The majority opinion makes what I believe to be two errors in its analysis. First, it ignores that what is collected under § 2385.32 is not some special assessment but income tax, pure and simple. Thus, if the withheld amount is greater than what the independent contractor actually owes in income taxes, the independent contractor can file an Oklahoma tax return and obtain a refund of the excess payment.

Second, the majority opinion improperly focuses on the motive for enactment of § 2385.32. The TIA is not concerned with why a state chooses to collect its taxes in a particular manner. After all, even if the tax itself is unconstitutional (because, say, of an improper purpose), the TIA forbids federal courts from enjoining collection of the tax. In any event, I question the majority opinion’s analysis of that motive. The opinion quotes selectively from § 2 of H.B. 104, which is in essence the preamble to the statute. Section 2 states in full:

The State of Oklahoma finds that illegal immigration is causing economic hardship and lawlessness in this state and that illegal immigration is encouraged when public agencies within this state provide public benefits without verifying immigration status. [2] The State of Oklahoma further finds that when illegal immigrants have been harbored and sheltered in this state and encouraged to reside in this state through the issuance of identification cards that are issued without verifying immigration status, these practices impede and obstruct the enforcement of federal immigration law, undermine the security of our borders, and impermissibly restrict the privileges and immunities of the citizens of Oklahoma. [3] Therefore, the people of the State of Oklahoma declare this it is a compelling public interest of this state to discourage illegal immigration by requiring all agencies within this state to fully cooperate with federal immigration authorities in the enforcement of federal immigration laws. [4] The State of Oklahoma also finds that other measures are necessary to ensure the integrity of various governmental programs and services.

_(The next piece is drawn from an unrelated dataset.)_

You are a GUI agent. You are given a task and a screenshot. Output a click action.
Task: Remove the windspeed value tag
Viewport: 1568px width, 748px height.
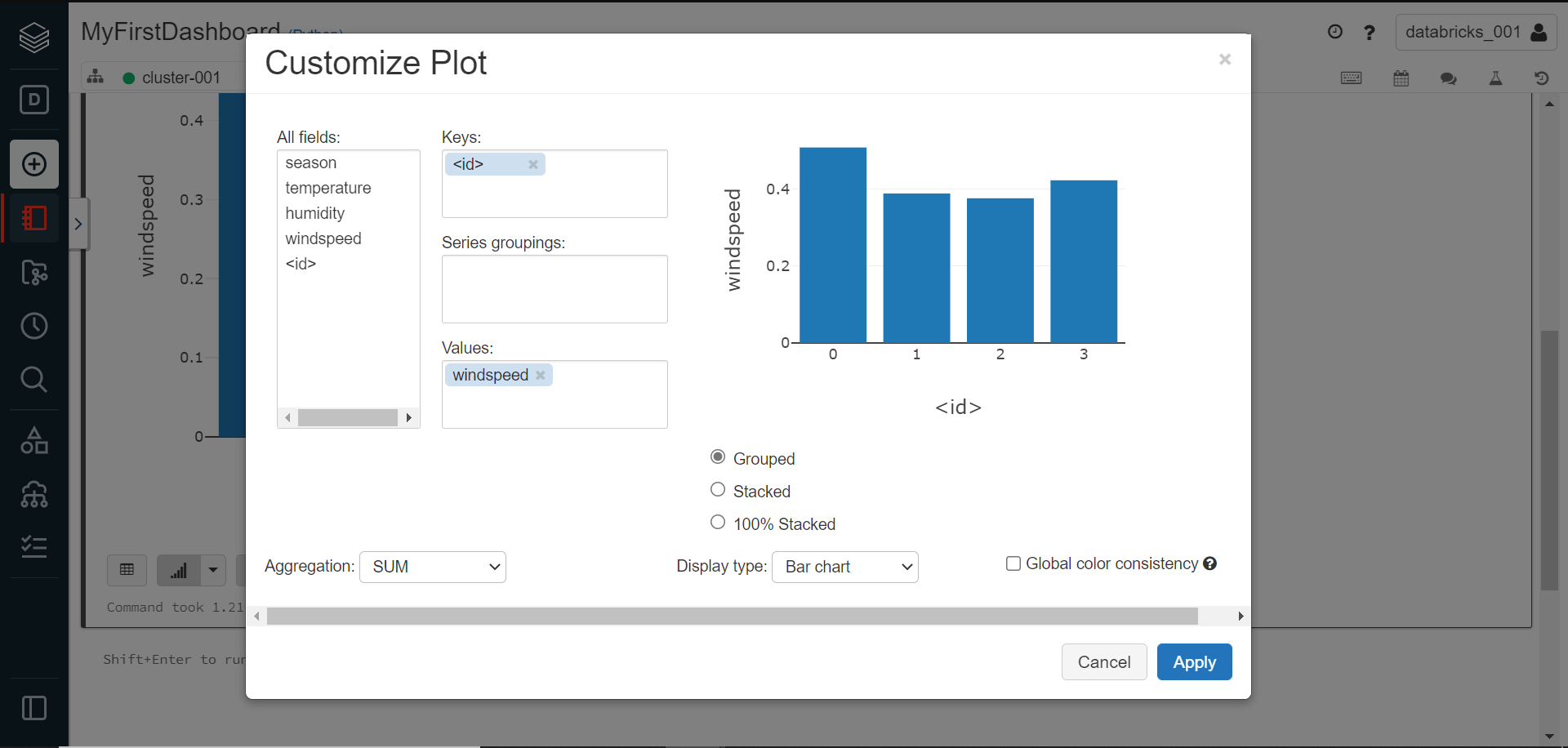(541, 375)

(emphases added). As I read this section, the general comments regarding illegal immigration expressed in the first two sentences are to support the proposition in the third sentence that state agencies should cooperate with federal authorities to enforce federal immigration law. The sentence relevant to the withholding statute, however, is the final sentence, which states that “other measures are necessary to ensure the integrity of various governmental programs and services.” It is *777therefore quite reasonable to infer that the purpose of the withholding statute is to protect the integrity of Oklahoma’s income-tax system by ensuring that unlawful immigrants acting as independent contractors pay Oklahoma income taxes, much as withholding on royalty payments to nonresidents ensures payment of taxes by nonresidents.

III. SECTION 7(C)

I agree with the majority opinion in affirming the injunction against the Human Rights Commission with respect to enforcement of § 7(C). The Plaintiffs have standing to seek the injunction; and § 7(C) is preempted by the IRCA because it provides for the imposition of civil sanctions for employing unauthorized aliens. I would not go as far as the majority opinion, however, in saying that reinstatement, back pay, costs, and attorney fees are civil sanctions within the meaning of that term in the IRCA. I would be inclined to agree with the Second Circuit opinion in Madeira v. Affordable Housing Foundation, Inc., 469 F.3d 219, 239-40 (2d Cir.2006), which held that compensatory relief does not come within the IRCA’s meaning of civil sanctions. Nevertheless, among the types of relief provided by Oklahoma for discriminatory practices (which include violations of § 7(C)) are civil penalties of up to $50,000 for a first violation and $100,000 for a second. See Okla. Stat. tit. 25, § 1506.6(B)(3). Perhaps some of § 7(C) could be saved by excluding those civil-penalty provisions from its reach; but the Defendants have not argued for such a result.